Briefly Noted Book Reviews
Natural Magic, by Renée Bergland (Princeton). Although Charles Darwin and Emily Dickinson are not known to have ever crossed paths, this study finds meaning in their shared enchantment with the natural world. In the eighteen-thirties, as “natural philosophy” began to be reframed as “natural science,” emotion and wonder were eclipsed by objectivity and mastery. Darwin and Dickinson resisted this binary: Darwin saw his theory of natural selection as an occasion for humility, relating humans to other species; Dickinson, whose poetry reflects her extensive scientific education and interest in Darwin’s ideas, depicted the natural world with both botanical specificity and attention to its splendors. Bergland links their thinking to an earlier tradition of “natural” (as opposed to supernatural) magic, which emphasized the interconnectedness of life and valued emotion as a form of understanding.

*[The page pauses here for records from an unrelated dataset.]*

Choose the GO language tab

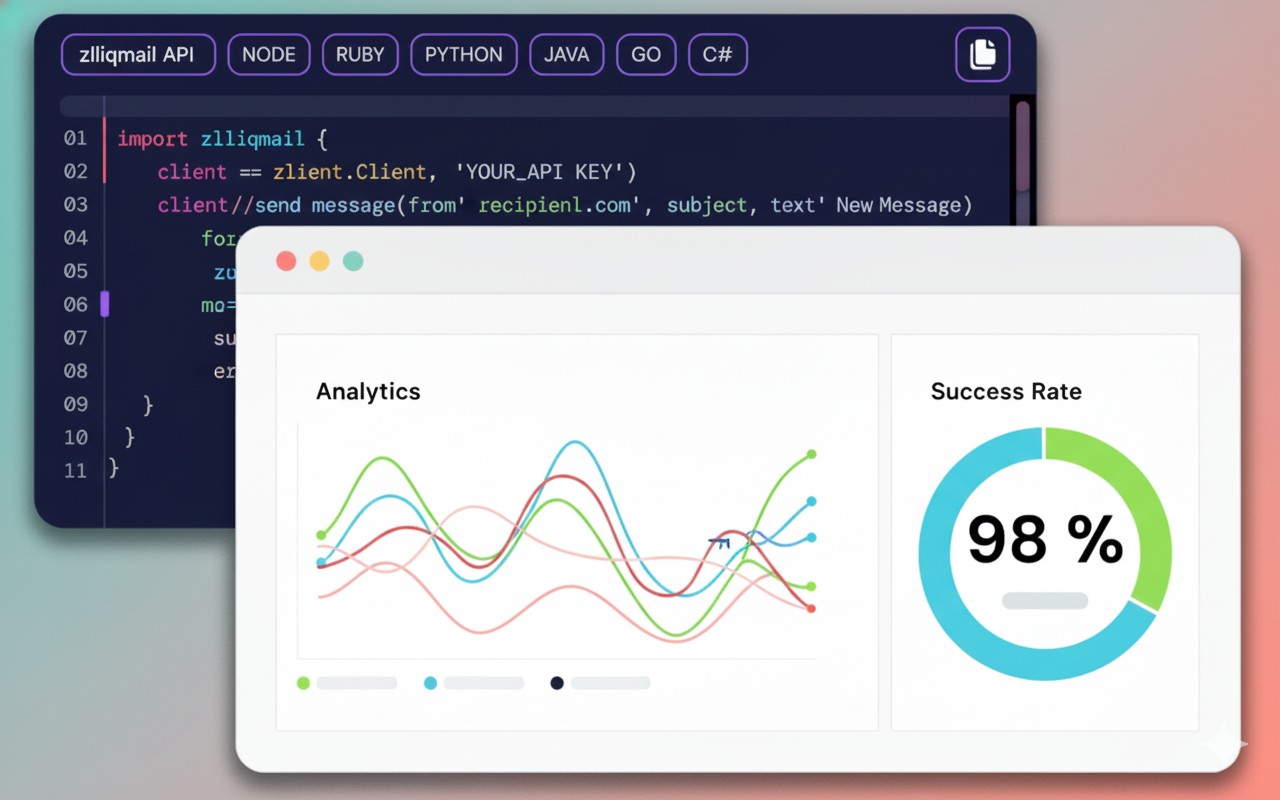(x=646, y=54)
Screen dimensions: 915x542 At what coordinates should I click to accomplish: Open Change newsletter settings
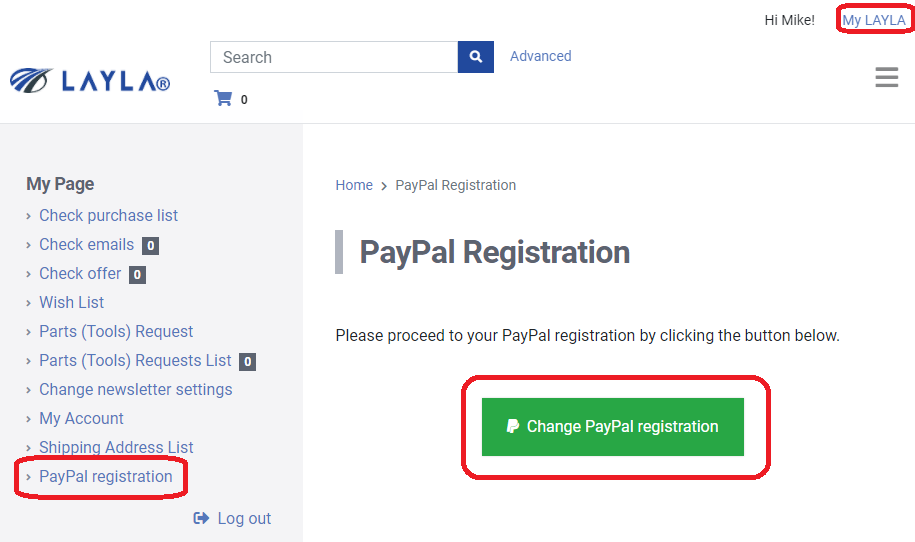[135, 389]
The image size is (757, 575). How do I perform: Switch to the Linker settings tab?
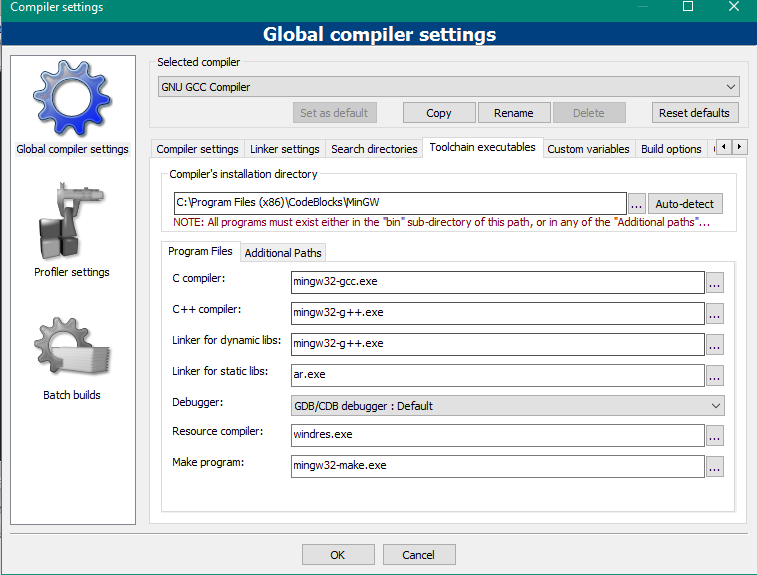(x=285, y=149)
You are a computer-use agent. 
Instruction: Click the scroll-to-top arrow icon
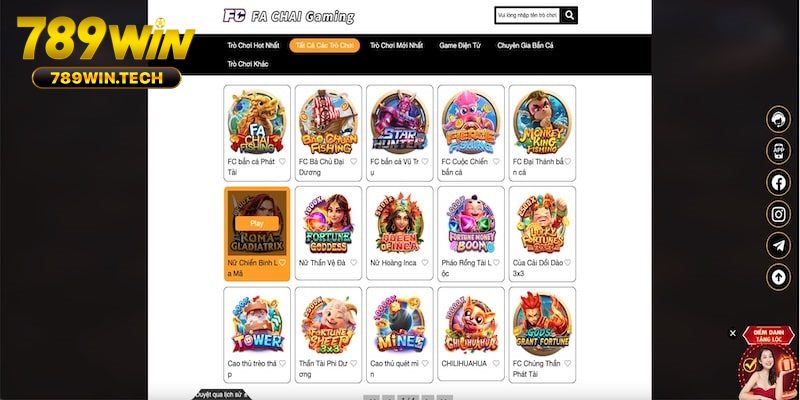tap(778, 277)
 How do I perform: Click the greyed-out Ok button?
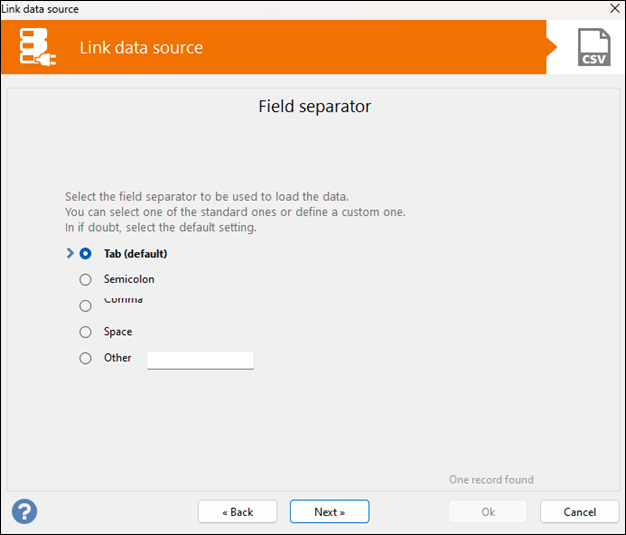(x=487, y=512)
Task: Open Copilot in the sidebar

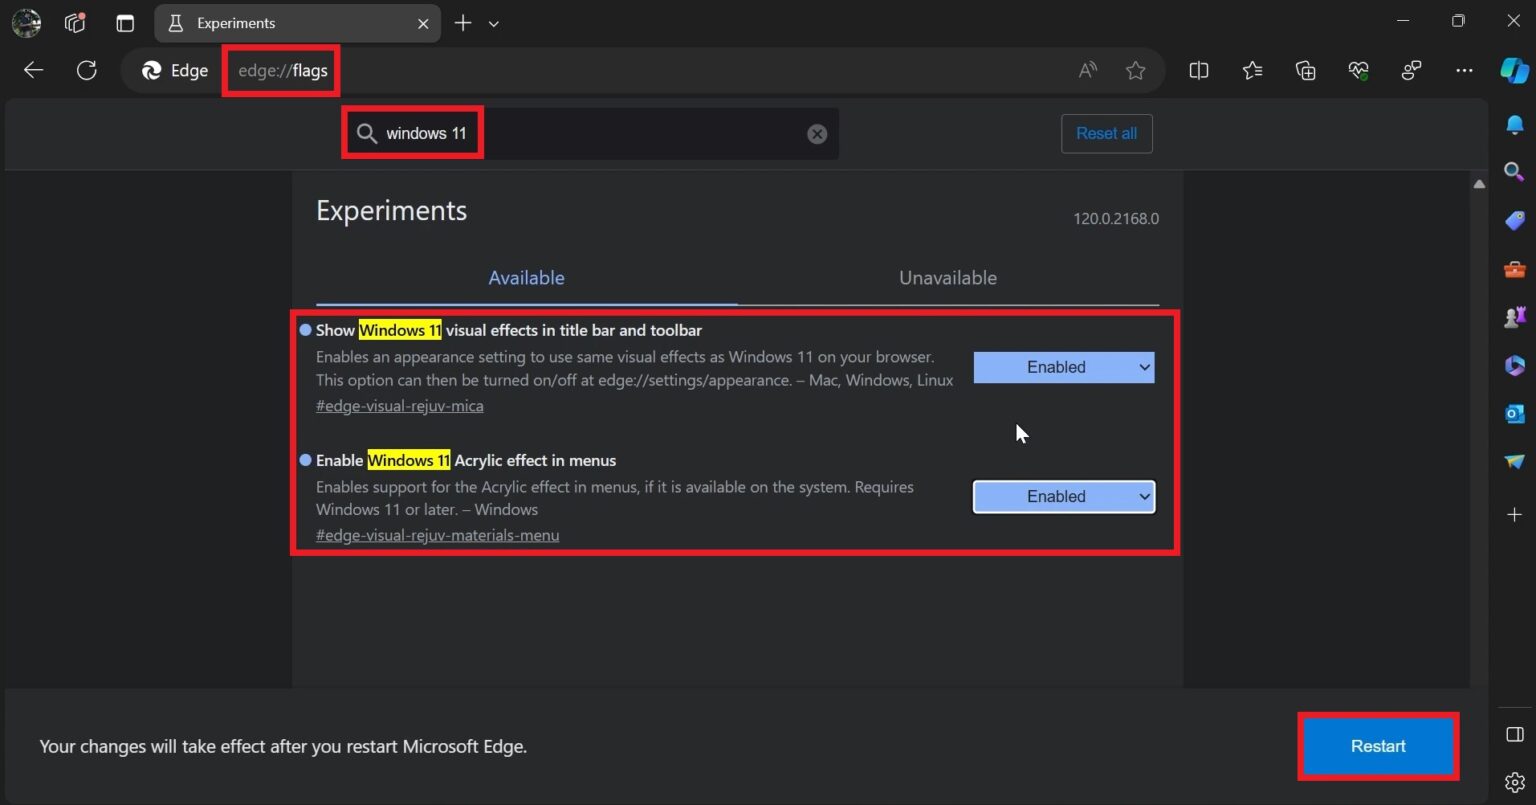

Traces of Enayat, by Iman Mersal (Transit). Literary obsession and detective work merge in this biography of Enayat al-Zayyat, an Egyptian writer who died by suicide in 1963, at the age of twenty-six, years before the publication of her only novel. Following the threads of al-Zayyat’s life, Mersal depicts the Egypt in which she grew up and the largely vanished Cairo where she lived, while chronicling her search for the forgotten author. “To trace someone,” Mersal writes, “is a dialogue that is perforce one-sided.” Indeed, despite assiduous research and interviews with surviving friends and family, Mersal experiences “despair at the possibility of knowing” the true story of al-Zayyat, whose remnants she embroiders with photographs, speculation, and personal reflections, leaving behind a seductive mystery.